La comunità parrocchiale, impegnata in prima linea nell’organizzare la solidarietà nell’emergenza, ha saputo, in questa occasione, legare la vita di fede – con momenti di preghiera e celebrazione dei sacramenti e di ascolto della Parola – con la quotidianità e con lo stimolo alle istituzioni a dare segni di presenza. Inoltre si è impegnata nel cercare di attivare altre presenze di volontariato per ridare vitalità alla gente e stimolarla a rendersi protagonista, nel valorizzare le opere antiche del luogo, i luoghi naturali, il turismo non più di massa, ma intelligente e responsabile, attento all’arte, alla cultura, alla natura delle isole.
  
E in questo impegno si aggiunge la presenza significativa del vescovo di Agrigento, mons.

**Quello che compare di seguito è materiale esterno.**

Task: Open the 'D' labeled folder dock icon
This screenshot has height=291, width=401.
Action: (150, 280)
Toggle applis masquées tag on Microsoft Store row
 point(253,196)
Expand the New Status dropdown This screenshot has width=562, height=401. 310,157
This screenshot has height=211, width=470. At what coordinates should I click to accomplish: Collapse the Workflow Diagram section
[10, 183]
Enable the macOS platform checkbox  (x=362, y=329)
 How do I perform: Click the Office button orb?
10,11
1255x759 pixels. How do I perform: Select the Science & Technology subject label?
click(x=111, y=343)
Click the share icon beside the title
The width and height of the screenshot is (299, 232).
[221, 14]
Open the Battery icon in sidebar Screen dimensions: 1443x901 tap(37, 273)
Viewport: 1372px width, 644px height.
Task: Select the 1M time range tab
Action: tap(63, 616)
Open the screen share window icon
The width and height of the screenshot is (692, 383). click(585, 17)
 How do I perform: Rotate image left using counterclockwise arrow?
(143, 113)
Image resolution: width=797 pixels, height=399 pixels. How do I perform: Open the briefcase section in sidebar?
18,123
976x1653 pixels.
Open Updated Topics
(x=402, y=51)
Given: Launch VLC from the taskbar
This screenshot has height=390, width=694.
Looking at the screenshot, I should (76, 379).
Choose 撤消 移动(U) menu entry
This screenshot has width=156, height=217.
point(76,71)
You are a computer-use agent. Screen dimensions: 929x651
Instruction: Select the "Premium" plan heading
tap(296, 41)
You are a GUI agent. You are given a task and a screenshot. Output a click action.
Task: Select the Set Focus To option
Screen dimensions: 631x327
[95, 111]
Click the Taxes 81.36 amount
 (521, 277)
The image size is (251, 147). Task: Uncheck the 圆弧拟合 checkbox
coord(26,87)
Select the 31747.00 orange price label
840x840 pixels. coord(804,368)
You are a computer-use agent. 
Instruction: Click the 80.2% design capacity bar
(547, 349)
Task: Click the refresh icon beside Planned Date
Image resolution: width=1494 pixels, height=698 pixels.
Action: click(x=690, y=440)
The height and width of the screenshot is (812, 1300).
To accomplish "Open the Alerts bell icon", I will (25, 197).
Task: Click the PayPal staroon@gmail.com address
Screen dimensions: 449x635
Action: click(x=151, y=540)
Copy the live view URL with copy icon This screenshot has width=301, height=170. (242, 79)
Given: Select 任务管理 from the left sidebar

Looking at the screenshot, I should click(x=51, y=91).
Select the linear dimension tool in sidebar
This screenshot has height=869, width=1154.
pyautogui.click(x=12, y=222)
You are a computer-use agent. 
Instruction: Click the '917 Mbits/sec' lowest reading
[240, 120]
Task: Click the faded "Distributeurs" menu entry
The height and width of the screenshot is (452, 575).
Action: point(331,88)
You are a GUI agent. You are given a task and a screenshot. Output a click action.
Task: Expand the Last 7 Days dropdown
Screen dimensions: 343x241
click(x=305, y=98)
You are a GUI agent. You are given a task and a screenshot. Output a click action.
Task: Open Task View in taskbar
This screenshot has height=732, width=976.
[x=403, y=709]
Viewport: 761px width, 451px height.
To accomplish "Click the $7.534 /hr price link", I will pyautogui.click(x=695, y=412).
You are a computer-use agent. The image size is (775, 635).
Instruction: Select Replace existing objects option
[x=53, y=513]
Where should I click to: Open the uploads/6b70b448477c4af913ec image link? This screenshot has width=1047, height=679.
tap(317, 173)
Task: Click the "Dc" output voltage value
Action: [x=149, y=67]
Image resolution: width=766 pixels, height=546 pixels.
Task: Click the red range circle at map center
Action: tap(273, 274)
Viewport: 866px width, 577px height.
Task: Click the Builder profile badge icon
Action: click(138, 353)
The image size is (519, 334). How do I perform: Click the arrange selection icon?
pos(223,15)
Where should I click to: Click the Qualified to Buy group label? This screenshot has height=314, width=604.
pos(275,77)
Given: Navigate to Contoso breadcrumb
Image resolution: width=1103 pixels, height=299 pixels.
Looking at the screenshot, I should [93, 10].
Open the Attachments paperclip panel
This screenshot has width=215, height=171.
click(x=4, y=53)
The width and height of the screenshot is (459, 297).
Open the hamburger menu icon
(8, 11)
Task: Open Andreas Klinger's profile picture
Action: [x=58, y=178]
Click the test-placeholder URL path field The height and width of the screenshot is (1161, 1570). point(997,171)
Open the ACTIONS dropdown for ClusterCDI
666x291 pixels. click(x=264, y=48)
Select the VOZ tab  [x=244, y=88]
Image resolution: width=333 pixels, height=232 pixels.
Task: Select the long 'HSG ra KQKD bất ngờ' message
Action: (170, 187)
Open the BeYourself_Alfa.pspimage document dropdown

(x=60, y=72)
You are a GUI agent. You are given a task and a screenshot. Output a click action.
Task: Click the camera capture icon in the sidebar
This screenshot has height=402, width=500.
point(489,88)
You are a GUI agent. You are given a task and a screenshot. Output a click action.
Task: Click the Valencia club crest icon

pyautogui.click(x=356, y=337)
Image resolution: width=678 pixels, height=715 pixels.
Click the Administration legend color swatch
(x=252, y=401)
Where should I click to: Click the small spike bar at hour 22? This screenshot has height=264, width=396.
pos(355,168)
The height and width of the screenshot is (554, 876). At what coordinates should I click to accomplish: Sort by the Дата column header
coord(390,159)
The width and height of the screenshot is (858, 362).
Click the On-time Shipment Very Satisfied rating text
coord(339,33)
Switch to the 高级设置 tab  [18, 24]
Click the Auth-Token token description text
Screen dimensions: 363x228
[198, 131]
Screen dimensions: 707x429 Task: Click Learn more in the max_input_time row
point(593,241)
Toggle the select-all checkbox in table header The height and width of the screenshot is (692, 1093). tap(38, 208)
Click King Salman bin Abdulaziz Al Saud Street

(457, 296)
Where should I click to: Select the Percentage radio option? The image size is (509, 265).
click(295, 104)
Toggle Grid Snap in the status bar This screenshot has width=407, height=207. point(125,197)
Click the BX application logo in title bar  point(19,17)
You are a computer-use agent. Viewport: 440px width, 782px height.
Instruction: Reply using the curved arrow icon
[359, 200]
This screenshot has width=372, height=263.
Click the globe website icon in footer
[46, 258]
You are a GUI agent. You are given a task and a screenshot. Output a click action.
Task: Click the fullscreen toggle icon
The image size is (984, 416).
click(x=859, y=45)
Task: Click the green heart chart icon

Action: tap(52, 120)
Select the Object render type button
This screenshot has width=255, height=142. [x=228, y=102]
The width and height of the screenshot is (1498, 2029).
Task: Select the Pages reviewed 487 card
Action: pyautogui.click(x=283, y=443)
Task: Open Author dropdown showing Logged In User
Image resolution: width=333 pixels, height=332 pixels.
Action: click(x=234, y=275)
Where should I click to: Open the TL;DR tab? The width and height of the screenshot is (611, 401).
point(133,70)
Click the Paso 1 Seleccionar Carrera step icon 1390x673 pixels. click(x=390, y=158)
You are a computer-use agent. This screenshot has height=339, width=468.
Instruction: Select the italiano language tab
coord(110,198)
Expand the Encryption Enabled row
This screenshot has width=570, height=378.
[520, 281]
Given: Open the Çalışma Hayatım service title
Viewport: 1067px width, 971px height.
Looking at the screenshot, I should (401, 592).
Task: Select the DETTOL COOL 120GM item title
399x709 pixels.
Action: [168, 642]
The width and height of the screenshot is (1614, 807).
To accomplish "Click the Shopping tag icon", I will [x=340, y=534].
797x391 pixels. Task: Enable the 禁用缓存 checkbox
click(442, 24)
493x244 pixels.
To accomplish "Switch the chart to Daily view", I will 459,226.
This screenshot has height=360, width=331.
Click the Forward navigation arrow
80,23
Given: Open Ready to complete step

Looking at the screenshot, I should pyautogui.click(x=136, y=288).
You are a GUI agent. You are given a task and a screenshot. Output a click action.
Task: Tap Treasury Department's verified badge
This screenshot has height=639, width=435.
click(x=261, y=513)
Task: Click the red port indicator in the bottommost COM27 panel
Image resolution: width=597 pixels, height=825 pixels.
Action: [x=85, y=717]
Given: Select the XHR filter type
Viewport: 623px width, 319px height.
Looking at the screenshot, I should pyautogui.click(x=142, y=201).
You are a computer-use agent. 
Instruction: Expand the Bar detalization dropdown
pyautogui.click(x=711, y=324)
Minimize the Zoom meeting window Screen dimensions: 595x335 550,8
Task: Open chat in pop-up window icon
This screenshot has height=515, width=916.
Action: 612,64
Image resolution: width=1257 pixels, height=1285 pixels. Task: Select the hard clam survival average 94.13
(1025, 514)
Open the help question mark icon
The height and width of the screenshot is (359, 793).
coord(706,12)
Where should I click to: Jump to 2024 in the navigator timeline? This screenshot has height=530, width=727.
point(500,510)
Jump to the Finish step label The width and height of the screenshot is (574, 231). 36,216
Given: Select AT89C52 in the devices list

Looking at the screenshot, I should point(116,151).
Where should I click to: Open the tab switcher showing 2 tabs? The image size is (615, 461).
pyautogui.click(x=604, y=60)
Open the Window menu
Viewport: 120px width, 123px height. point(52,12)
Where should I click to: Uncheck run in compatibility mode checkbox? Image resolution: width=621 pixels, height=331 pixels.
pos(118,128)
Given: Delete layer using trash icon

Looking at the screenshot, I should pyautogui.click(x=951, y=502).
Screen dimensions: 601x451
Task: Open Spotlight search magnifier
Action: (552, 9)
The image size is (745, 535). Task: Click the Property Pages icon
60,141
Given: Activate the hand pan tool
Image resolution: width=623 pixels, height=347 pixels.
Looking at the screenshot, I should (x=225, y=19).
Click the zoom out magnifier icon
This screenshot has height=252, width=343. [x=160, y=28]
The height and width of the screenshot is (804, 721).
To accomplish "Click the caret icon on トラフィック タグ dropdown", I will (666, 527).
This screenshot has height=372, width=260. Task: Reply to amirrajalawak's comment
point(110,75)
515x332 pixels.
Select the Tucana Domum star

Franco Montenegro. Sembrano significative alcune frasi dell’Omelia del vescovo, che non ha lasciato sole le popolazioni di Lampedusa e di Linosa nei giorni dell’emergenza. Egli ha voluto trascorrere in questi luoghi tre giorni, dalla veglia pasquale al Lunedì dell’Angelo. Nella veglia egli ha detto, tra l’altro: «Nella nostra famiglia  in questo momento, sono gli abitanti di Lampedusa ad avere bisogno di tutta la nostra vicinanza e il nostro affetto… Per noi la Pasqua ha un significato, non è un ricordo…».
 
Durante la celebrazione dell’Eucaristia ha mostrato ai fedeli raccolti in preghiera il suo “bastone pastorale”; non è di argento o di oro, ma di legno, e ha detto: «Questo è il pastorale che mi avete regalato e lo porto con me. È fatto con il legno delle barche degli immigrati». Un artista dell’isola, Franco Tuccio, lo ha preparato per lui e insieme con il parroco glielo hanno voluto donare in segno di riconoscenza per la sua vicinanza con loro.
  
E aggiunge ancora: «Voi state costruendo un mondo diverso con l’amore. Se la Pasqua è il volto di un mondo nuovo devo dirvi Buon Anno. È l’anno nuovo che voi avete fatto nascere. Lampedusa è diventata capitale dell’amore. In un mondo che rischia di diventare disumano, voi avete fatto questo».